--- Source data ---
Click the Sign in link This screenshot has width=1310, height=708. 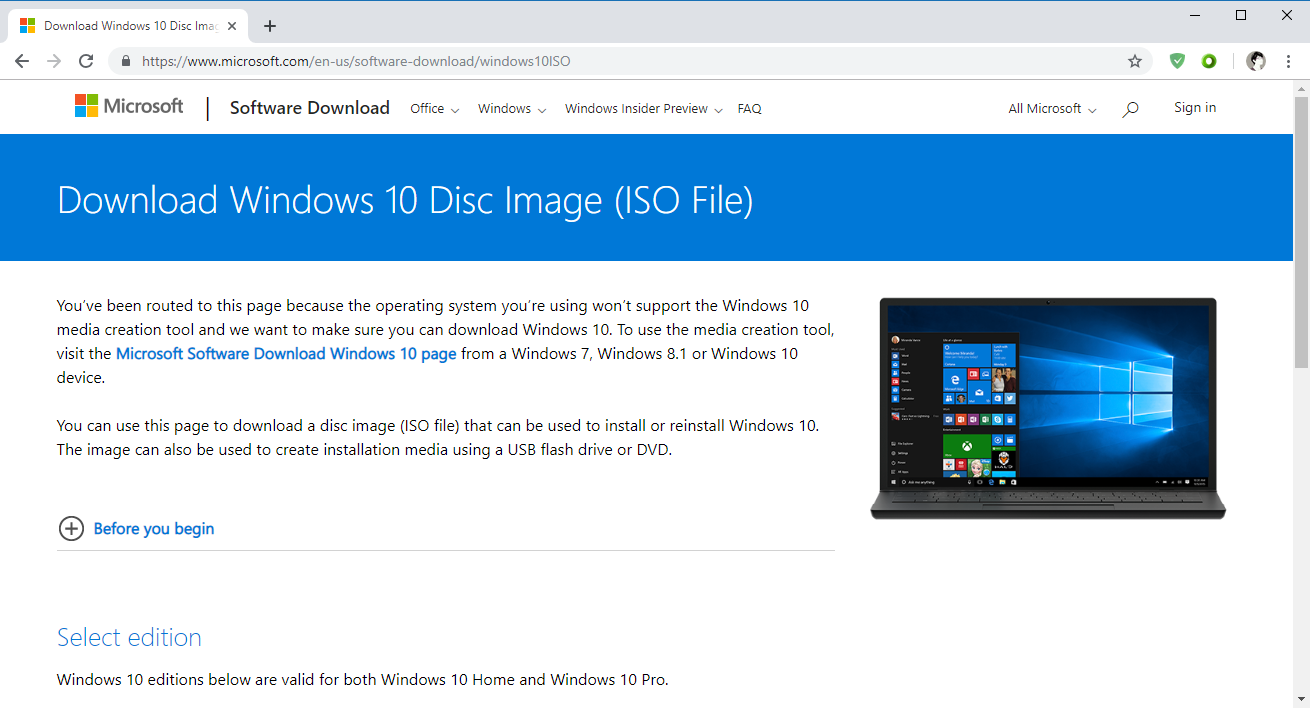1195,108
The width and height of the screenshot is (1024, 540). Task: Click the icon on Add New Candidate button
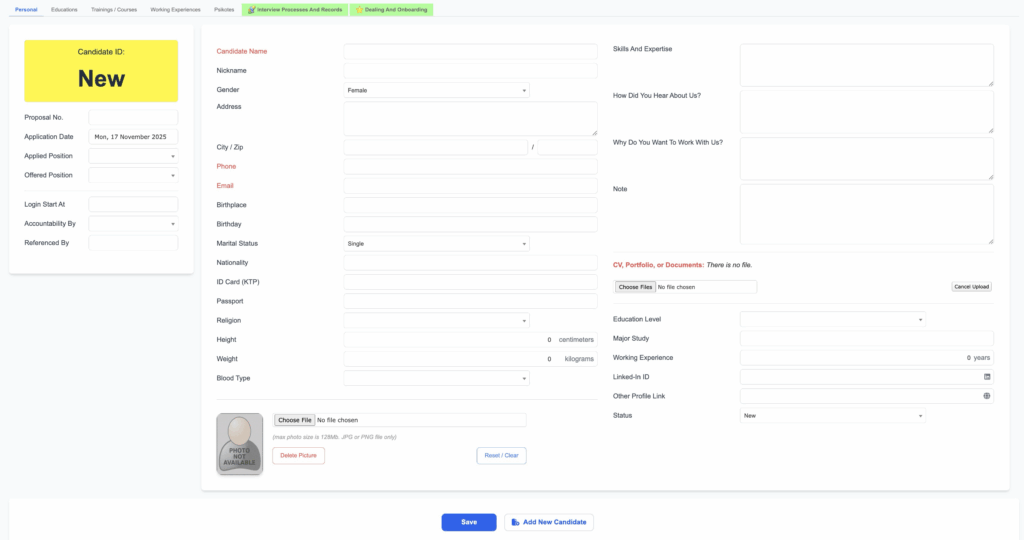click(x=514, y=522)
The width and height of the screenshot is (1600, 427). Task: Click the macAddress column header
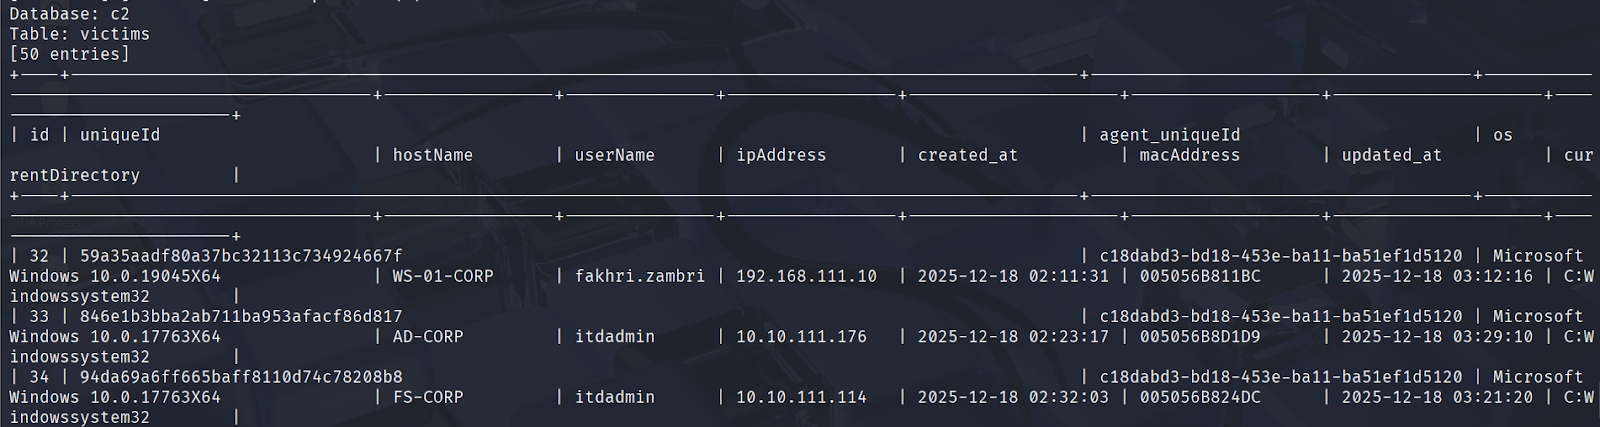(1189, 155)
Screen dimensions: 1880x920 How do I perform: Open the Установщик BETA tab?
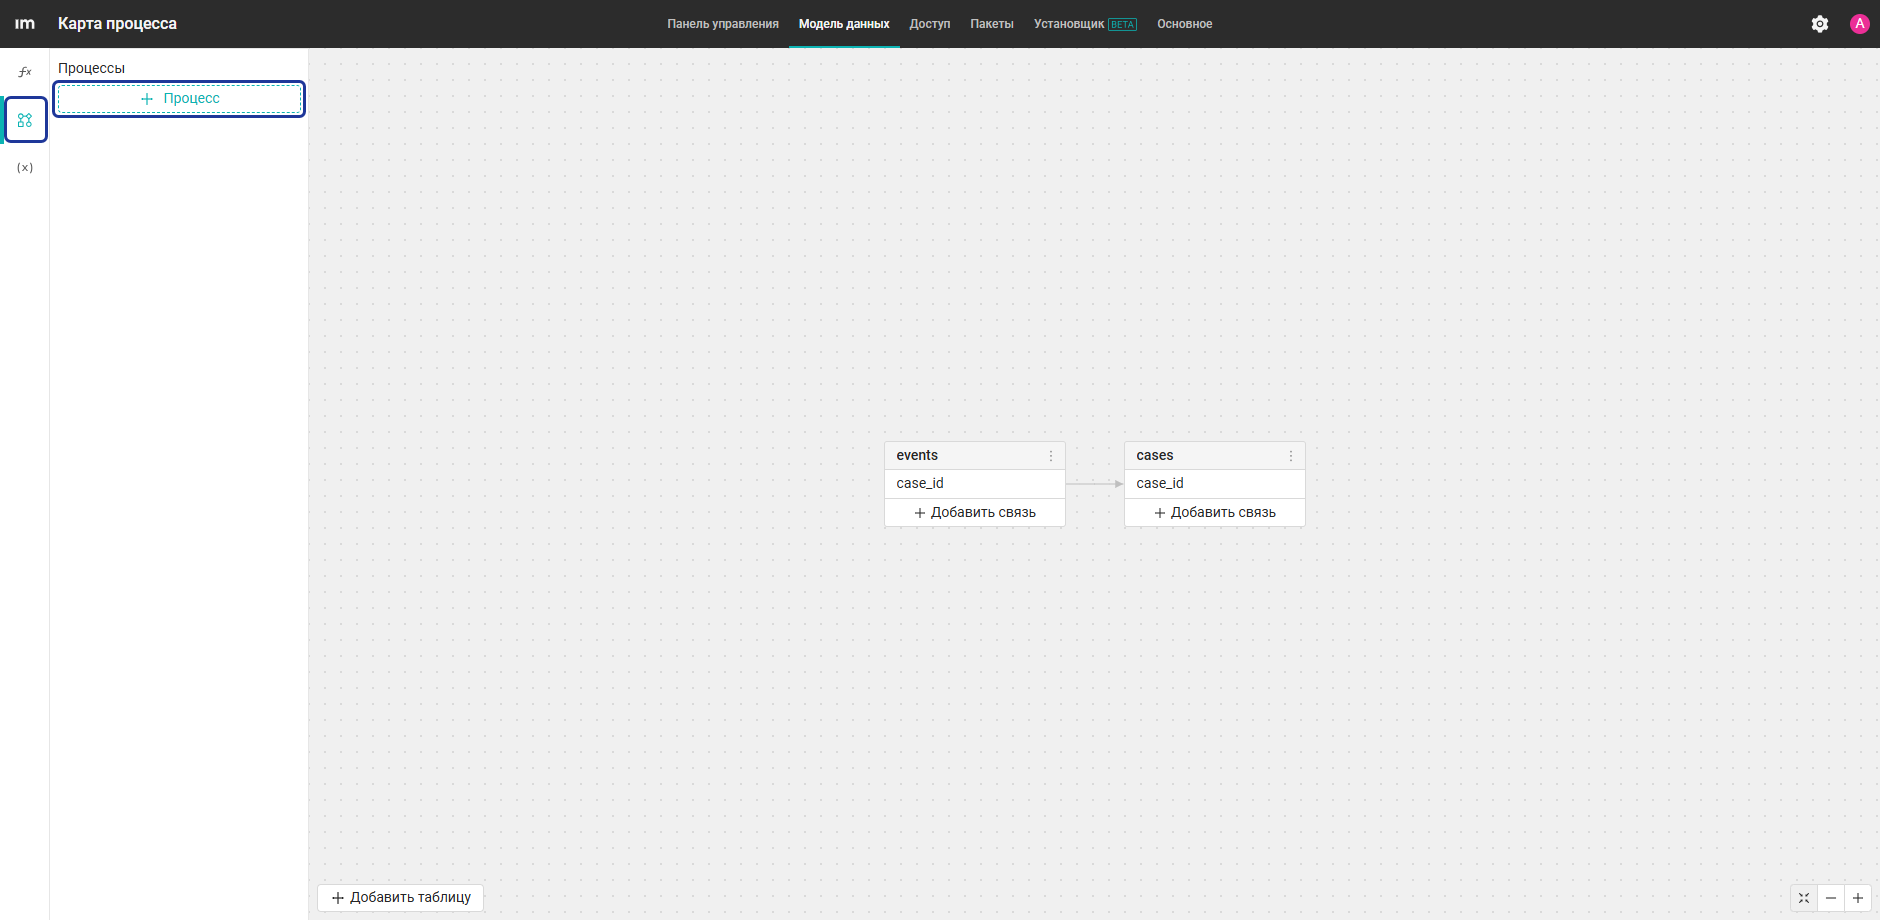[1085, 24]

--- Work to complete ---
What is needed is a word-for-word restatement of the lines from the one holding "The width and height of the screenshot is (1024, 540)." to the final line of the data above, inclusive, without any pictures.

--- Answer for this exercise ---
The width and height of the screenshot is (1024, 540). Task: Click the icon on Add New Candidate button
click(x=514, y=522)
The width and height of the screenshot is (1600, 427). Task: Click the macAddress column header
(1189, 155)
Screen dimensions: 1880x920 How do I perform: Open the Установщик BETA tab?
[1085, 24]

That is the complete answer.